Selon les appelants, la banque a montré une réticence dolosive en ne les informant pas d'un risque de modification favorable ou défavorable des titres, ni à l'achat ni après ; elle a accepté un ordre d'achat alors que le titre était à 36 euros mais les a facturés au cours du surlendemain à 125 euros ce qui caractérise un dol frauduleux ; elle doit donc les garantir de son fait personnel ; les prêts présentent en conséquence un caractère frauduleux, ce qui les prive de cause et d'objet ; ils sont donc nuls ; leur but était de faire face à l'effondrement du cours et non à l'achat des titres ; la banque ne les a pas mis en garde au titre de l'endettement ainsi réalisé ; trois prêts sont en cause : un prêt de 270.000 F. le 16 mars 2000 au taux de 6,80 %, un prêt de 202.000 F. le 28 septembre 2001 au taux de 5 % et un à troisième prêt de 25.700 euros le 30 mai 2002 au taux de 5 % ; la banque doit rembourser les montants payés ainsi que les frais soit 48.383,25 euros et les intérêts et agios pour 252,91 euros ; la stipulation des intérêts doit être annulée faute d'une offre préalable de crédit ; la banque doit être également déchue de son droit aux intérêts en raison de l'erreur portant sur le taux effectif global ; les intérêts payés doivent donc être remboursés ; les consorts X. ont subi un préjudice lié à la perte de valeur du titre, cette perte est chiffrée pour chacun d'eux comme suit : M. P. X. : 2.353,32 euros, M. F. X. : 2.508,67 euros, M. Ph. X. : 2.505,67 euros et Mme L. épouse X. : 2.518,51 euros ; le préjudice total augmenté des frais financiers sur les prêts doit également être réparé à hauteur respectivement de 86.096,74 euros et 15.275,28 euros ; il leur est dû en outre les intérêts moratoires avec capitalisation, afin de les remettre en l'état antérieur à l'opération litigieuse ; il est aussi mis en compte une indemnisation supplémentaire pour le préjudice moral chiffré à 50.000 euros ; à titre subsidiaire, la perte de chance de ne pas contracter est également invoquée à hauteur de l'appauvrissement subi ; à titre plus subsidiaire, la responsabilité délictuelle de la banque est invoquée par les enfants de M. A. X., qui peuvent se prévoir de la qualité de tiers ; le préjudice allégué est ainsi chiffré à 195.000 euros ; la banque ayant formé un appel incident pour réclamer des dommages pour procédure abusive, les consorts X. contestent le caractère fautif de leur action.

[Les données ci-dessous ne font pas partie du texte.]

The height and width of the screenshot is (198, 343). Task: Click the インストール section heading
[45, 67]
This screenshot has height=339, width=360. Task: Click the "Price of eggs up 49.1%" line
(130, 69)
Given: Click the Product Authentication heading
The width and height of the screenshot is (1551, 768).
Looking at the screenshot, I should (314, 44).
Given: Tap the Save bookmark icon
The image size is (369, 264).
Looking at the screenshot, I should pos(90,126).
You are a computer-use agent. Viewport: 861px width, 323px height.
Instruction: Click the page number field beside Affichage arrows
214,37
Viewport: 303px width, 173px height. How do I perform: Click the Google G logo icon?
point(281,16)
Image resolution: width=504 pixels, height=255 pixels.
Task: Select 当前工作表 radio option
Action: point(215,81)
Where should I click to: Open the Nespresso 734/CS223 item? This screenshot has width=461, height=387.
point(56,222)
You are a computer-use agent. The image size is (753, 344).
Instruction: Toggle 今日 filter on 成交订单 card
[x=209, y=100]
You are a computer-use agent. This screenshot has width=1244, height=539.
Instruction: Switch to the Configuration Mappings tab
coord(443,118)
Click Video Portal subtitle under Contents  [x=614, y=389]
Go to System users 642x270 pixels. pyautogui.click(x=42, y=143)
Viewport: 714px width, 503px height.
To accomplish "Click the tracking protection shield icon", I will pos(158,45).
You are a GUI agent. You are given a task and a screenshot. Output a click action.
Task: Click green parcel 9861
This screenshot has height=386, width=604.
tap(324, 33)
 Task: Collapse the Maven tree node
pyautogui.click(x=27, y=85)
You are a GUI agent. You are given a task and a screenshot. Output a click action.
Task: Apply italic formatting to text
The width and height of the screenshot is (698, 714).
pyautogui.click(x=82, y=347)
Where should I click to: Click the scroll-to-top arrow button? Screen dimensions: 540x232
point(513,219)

La société CIC Est sollicite la confirmation du jugement sur la demande des consorts X. et, par voie d'appel incident, réclame le paiement d'une somme de 40.000 euros à titre de dommages et intérêts augmentée de deux indemnités de procédure de 4.000 euros.
Elle fait valoir : les consorts X. étaient titulaires de comptes depuis de longues années ; M. A. X. jouait en bourse depuis 1999 ; il a acquis au comptant des titres Multimania pour 75.000 euros, sans pour autant donner un mandat de gestion à la banque ; M. A. X. a géré son portefeuille lui-même sous sa responsabilité ; il a été informé des risques liés au caractère spéculatif de certains marchés ; il a acquis des titres au comptant au prix d'ouverture de 36 euros ; la valeur du titre a atteint en quelques jours 125 euros, ce qui a conduit de nombreux acheteurs à les revendre, entraînant l'effondrement du titre ; M. A. X., devenu débiteur du prix d'achat, a choisi d'emprunter 270.000 F. plutôt que d'utiliser ses économies ; le prêt a été consenti le 16 mars 2000 au taux de 6,80 % le taux a été réduit à 5 % le 28 septembre 2001 ; M. A. X. a remboursé ce prêt puis clôturé son compte titres et transféré les actions dans un autre établissement financier ; l'Autorité des Marchés Financiers, sollicitée par les époux X., a classé le dossier après avoir examiné sa plainte ; M. A. X. était cadre supérieur et habitué des opérations de bourse ; la banque a acquis les titres au prix convenu, conformément à son ordre ; elle lui a consenti ensuite un prêt pour apurer les comptes devenus débiteurs de ses clients ; le prêt a été remboursé sans difficulté ; la banque n'était pas tenue d'un devoir de conseil et de mise en garde pour l'achat des titres au comptant, la banque invoquant à cet égard un arrêt de la Cour de cassation du 12 juin 2012 ; la convention de compte titres écarte la responsabilité de la banque pour les opérations réalisées par son client ; elle ne pouvait lui déconseiller l'achat du titre car elle n'avait pas d'informations sur ces titres justifiant une telle mise en garde ; l'obligation de couverture ne concerne pas des opérations d'achat de titres au comptant mais seulement des achats d'instruments financiers à terme ; à titre subsidiaire, le préjudice invoqué par les appelants n'est pas justifié ; elle a consenti un prêt pour 270.000 F. le 16 mars 2000 complété par un second prêt de 25.700 euros ; la banque n'a pas réalisé d'opération à terme pour les consorts X. ; la demande présente un caractère abusif et justifie les dommages et intérêts mis en compte.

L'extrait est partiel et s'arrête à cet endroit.